Just like the movie, zombies here are vicious packs of bloodthirsty foes. They sprint, they come at you in impressively rendered hordes, they crawl atop one another in a desperate attempt to rip you to shreds. All of this gives the game a sense of scale not usually found in games of this genre. Nothing ever feels as intense as the swarms of CGI zombies in the Brad Pitt film, but they come as close as an offline rendered game can get. Video game zombies have never been this exciting before.
This linear design allows World War Z to do what both it and the movie it’s based on do best, fill your screen with hordes of bloodthirsty zombies. Utilizing the same technology that created the awe-inspiring hordes of zombies within its cinematic counterpart, World War Z creates impressive floods of undead enemies that will stop at nothing to get at you and your friends. They’ll jump from great heights, clamber atop of each other to get up high and they’ll charge you like there’s no tomorrow. Being rendered in real-time means that crowds don’t get anywhere near as large as the amazing Jerusalem Wall set piece in the movie, but they’re still impressive.

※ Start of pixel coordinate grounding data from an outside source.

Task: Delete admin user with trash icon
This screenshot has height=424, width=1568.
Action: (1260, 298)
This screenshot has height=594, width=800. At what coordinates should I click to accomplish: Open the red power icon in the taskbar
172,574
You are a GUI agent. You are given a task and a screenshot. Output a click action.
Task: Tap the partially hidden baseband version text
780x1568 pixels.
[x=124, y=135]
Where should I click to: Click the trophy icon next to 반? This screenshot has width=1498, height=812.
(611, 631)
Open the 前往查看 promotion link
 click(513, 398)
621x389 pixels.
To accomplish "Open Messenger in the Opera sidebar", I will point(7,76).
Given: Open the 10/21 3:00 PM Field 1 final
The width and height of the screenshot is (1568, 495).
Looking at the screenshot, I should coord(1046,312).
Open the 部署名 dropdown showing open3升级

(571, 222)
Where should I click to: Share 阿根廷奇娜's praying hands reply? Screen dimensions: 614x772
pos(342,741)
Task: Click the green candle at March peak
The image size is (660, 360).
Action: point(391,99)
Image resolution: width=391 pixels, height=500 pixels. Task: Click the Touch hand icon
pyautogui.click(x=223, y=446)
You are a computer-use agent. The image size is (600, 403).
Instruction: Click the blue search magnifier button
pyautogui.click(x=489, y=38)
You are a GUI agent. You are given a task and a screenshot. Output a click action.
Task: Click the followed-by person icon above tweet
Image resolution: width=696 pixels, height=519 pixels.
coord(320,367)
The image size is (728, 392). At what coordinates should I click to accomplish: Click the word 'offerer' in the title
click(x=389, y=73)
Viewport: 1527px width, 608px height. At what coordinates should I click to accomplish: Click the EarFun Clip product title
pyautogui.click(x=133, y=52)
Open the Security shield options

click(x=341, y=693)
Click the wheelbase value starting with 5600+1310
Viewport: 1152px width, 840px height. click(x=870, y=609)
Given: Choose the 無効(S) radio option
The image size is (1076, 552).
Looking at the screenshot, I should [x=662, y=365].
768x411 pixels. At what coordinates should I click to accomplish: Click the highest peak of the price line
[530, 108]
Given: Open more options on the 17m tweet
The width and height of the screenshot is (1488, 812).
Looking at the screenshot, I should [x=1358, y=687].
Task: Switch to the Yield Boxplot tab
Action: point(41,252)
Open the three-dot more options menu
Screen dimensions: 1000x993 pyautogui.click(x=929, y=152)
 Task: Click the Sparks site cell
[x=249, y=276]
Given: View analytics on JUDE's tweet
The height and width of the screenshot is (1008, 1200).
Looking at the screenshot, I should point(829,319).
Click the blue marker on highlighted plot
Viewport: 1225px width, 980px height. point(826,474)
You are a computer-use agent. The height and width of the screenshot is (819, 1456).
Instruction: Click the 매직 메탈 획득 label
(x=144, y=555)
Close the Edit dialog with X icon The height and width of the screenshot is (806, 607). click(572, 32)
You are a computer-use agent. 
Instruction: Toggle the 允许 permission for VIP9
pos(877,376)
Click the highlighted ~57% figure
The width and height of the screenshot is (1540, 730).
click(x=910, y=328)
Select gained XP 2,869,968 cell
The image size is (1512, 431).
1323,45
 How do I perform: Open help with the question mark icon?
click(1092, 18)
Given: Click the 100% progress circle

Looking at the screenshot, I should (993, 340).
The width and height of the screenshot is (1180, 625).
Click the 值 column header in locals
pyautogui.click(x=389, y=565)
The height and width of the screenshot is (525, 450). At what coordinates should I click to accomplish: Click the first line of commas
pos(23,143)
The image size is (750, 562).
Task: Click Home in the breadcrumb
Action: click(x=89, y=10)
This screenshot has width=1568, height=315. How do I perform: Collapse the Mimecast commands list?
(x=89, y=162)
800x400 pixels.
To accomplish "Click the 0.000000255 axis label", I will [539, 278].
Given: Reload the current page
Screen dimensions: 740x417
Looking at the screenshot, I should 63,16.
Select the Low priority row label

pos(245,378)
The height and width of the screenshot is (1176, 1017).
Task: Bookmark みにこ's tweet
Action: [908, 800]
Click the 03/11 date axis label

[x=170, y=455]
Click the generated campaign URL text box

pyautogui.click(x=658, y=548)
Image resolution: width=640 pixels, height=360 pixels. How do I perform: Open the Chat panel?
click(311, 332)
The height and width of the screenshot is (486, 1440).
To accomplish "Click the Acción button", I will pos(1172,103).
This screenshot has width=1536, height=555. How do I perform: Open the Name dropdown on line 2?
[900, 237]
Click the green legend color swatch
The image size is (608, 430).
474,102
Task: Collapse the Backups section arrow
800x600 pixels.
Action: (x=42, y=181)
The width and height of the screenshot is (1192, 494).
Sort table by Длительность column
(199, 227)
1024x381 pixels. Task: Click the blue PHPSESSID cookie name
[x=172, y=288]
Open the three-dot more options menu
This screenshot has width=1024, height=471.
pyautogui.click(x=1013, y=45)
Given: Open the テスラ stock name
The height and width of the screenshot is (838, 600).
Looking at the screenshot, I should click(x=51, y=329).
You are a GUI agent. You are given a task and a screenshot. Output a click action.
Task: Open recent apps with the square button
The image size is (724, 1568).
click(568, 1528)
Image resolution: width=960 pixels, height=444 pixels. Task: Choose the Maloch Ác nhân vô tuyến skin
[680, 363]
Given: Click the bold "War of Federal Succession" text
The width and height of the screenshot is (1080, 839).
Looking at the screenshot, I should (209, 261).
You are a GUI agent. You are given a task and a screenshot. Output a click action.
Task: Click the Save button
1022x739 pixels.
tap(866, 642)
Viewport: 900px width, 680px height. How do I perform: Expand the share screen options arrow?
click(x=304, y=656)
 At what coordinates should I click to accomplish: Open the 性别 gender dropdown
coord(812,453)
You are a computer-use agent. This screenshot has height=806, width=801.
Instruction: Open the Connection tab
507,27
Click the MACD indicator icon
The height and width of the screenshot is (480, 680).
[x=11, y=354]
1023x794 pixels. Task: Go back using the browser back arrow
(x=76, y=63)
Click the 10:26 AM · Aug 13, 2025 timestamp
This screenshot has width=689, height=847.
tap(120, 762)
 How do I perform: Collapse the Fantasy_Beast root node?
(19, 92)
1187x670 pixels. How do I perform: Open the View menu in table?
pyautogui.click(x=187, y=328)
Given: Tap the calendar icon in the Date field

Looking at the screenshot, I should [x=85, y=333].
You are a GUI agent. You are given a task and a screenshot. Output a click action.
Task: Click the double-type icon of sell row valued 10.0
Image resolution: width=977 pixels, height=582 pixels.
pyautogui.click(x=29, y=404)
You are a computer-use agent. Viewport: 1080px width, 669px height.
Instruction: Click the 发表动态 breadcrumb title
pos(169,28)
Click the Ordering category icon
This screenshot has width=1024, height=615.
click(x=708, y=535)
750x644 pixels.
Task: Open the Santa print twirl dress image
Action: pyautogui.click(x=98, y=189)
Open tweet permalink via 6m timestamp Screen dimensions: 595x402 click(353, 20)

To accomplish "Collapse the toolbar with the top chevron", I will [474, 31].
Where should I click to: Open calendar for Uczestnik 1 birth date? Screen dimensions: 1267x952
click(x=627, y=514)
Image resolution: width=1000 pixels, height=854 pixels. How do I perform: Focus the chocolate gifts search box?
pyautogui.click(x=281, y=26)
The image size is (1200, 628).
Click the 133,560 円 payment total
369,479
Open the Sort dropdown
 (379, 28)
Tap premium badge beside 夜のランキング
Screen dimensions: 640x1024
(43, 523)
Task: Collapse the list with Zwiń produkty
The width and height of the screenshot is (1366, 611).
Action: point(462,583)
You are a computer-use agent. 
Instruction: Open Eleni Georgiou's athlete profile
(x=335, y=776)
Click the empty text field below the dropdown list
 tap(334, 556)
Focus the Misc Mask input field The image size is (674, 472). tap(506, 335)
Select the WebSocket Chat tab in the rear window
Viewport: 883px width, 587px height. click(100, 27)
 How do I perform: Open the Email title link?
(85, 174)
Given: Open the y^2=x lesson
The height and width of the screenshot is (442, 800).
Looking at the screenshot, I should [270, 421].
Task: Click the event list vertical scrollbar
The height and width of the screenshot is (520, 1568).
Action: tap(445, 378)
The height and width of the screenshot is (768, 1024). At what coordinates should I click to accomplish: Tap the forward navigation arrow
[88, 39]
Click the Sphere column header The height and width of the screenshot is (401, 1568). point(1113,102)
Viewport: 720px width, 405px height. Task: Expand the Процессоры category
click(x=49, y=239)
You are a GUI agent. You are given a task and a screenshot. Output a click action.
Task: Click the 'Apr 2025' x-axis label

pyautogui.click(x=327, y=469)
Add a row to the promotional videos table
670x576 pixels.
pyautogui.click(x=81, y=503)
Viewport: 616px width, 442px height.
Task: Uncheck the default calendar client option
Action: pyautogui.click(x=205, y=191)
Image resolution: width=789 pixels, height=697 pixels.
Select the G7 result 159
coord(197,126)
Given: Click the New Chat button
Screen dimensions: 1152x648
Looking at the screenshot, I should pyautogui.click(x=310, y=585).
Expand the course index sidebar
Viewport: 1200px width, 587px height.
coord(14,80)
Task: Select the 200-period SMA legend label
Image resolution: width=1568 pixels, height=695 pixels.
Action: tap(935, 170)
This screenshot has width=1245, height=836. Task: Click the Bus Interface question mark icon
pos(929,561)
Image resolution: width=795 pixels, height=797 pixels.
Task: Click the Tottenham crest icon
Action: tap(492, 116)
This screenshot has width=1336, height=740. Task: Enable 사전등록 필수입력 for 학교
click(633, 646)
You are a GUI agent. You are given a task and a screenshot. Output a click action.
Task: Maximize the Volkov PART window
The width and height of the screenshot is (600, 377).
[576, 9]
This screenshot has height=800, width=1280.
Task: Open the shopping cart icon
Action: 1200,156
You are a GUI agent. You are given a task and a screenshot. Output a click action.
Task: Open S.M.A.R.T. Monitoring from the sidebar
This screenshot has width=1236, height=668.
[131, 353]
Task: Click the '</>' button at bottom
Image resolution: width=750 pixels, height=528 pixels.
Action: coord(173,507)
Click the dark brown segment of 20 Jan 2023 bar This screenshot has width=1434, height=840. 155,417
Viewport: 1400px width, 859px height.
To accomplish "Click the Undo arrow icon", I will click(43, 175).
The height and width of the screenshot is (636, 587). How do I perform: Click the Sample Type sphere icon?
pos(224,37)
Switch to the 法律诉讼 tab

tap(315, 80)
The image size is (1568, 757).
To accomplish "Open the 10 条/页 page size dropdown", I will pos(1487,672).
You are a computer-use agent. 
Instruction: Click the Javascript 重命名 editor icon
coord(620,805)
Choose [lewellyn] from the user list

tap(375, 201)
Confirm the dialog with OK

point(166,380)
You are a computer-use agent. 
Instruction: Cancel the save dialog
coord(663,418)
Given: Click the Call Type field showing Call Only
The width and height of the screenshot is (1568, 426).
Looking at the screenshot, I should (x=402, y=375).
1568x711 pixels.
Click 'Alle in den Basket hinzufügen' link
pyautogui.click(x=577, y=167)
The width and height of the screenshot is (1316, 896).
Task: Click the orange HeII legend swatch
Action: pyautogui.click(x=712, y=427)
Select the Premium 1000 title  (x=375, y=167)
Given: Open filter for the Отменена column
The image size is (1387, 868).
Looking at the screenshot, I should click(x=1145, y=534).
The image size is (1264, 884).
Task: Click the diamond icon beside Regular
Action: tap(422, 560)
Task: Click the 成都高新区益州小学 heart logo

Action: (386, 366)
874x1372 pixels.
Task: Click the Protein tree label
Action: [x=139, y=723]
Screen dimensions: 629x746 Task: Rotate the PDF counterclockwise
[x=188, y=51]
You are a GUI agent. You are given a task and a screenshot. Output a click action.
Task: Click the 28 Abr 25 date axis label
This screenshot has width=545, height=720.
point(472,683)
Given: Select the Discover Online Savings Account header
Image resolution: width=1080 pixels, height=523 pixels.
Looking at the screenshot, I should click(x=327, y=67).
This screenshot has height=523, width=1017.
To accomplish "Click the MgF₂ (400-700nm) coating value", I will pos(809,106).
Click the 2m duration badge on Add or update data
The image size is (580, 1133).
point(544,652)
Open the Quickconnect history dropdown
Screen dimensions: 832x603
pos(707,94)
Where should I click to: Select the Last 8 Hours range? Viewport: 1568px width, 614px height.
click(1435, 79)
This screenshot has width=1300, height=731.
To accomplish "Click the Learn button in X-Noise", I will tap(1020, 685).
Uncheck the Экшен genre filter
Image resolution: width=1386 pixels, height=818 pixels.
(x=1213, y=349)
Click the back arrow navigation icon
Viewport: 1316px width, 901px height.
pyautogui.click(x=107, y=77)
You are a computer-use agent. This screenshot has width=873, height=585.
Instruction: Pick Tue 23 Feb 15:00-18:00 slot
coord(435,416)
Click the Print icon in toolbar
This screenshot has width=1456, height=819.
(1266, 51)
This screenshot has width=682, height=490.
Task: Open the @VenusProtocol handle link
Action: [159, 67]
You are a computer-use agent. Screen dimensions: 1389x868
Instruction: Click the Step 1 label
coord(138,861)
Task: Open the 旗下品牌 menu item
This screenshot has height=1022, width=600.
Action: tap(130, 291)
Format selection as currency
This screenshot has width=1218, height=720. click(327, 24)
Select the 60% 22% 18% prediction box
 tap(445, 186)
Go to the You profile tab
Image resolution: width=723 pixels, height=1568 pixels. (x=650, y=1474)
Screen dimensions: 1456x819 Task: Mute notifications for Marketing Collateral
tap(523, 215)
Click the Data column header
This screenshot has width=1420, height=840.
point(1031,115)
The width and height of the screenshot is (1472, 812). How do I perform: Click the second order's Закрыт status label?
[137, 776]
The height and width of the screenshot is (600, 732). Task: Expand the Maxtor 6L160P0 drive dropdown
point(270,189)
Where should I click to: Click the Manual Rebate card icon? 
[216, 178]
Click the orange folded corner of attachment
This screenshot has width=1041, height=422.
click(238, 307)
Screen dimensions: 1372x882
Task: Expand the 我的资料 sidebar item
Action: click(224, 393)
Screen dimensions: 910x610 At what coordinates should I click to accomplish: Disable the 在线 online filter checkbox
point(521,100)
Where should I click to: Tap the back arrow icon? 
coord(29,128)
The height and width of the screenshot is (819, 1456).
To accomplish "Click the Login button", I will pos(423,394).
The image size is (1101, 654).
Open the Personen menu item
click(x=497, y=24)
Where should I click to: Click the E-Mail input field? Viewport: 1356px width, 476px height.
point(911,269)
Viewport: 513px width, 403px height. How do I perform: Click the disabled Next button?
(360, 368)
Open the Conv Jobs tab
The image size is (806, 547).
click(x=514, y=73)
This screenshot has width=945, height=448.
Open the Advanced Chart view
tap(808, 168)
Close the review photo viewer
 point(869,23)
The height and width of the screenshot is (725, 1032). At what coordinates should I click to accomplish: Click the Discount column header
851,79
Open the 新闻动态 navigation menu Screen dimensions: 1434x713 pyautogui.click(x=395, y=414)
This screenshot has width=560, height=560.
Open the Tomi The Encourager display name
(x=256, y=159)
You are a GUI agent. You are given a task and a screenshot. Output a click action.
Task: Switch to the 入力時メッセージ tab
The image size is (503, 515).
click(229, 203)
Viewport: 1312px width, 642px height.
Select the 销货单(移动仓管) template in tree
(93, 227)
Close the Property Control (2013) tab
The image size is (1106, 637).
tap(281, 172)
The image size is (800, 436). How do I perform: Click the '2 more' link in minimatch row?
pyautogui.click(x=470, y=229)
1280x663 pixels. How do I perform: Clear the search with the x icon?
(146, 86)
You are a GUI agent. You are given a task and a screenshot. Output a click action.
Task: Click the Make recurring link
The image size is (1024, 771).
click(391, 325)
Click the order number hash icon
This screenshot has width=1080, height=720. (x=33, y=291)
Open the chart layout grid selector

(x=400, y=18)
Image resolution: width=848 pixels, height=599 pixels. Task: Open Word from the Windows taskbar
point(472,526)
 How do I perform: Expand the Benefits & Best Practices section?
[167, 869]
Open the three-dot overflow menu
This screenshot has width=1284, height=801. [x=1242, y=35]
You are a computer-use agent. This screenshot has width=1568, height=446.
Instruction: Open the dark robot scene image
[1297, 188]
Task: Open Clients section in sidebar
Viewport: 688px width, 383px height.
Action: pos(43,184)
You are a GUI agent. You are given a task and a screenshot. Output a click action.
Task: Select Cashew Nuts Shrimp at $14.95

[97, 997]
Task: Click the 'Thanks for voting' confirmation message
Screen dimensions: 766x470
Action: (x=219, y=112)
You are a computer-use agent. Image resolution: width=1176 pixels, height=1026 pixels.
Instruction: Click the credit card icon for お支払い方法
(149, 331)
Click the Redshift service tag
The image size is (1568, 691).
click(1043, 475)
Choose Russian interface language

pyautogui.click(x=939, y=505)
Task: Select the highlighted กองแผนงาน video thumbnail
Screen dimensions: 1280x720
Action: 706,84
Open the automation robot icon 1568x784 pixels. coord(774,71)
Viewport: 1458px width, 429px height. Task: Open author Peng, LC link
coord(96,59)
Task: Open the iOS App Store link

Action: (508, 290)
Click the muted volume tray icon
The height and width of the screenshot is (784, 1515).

Zombies in this game are (thank the Lord) nowhere near as unstoppable as in this generation’s best zombie game Resident Evil 2. While that game saw zombies take pot-shots to the head and keep on coming, the crowds of undead here fall after just a couple of bullets. During quieter moments, you will need to shoot them in the cranium with silenced weaponry to avoid the attention of the horde, but most of your time will be spent emptying magazine after magazine into magazine into sprinting corpses.
Just like Left 4 Dead, there is a nice variety of zombie mutations that will try to ruin your day and your flesh. Screamers attract waves on zombies until you put them down, there are huge armoured zombies, hazmat zombies, zombies that creep in the dark to get you when you least expect it, and more. Each one will try their absolute hardest to ruin your plans, but great teamwork can overcome any challenge.
Teamwork is not only essential but it’s the core that holds together what might be a less satisfying experience. While playing with the AI is effective and fun, it’s playing with real people that makes everything feel so much more satisfying. Much like most multiplayer focused games we review, I spent time playing with online randoms and even that experience was fun and exciting.
The exhilarating team-based combat is incredible satisfying, although for a game that’s single purpose is combat that should be a given. Powerful audio cues that rise up against the screams and moans of the undead make you feel like you’re holding a proper weapon and the way that zombies fall upon being littered with bullets never fails to inspire a feeling of power. There’s a large number of weapons to choose from too, all with level-based upgrades. Personally, as someone who experiments with different weapons often, I found that each weapon’s XP filled up a little too slow with how many missions there actually are, but if you have a favourite few then you’ll soon see the benefits.
World War Z is a thrilling zombie shooter that tries its best to echo the awe-inspiring crowds seen in its cinematic interpretation. If you compare the two side-by-side, it doesn’t actually get that close, but it emulates the feeling of dread almost perfectly. With fantastic combat and some solid level design, this is the zombie co-op shooter of the generation. I just wish it had more missions.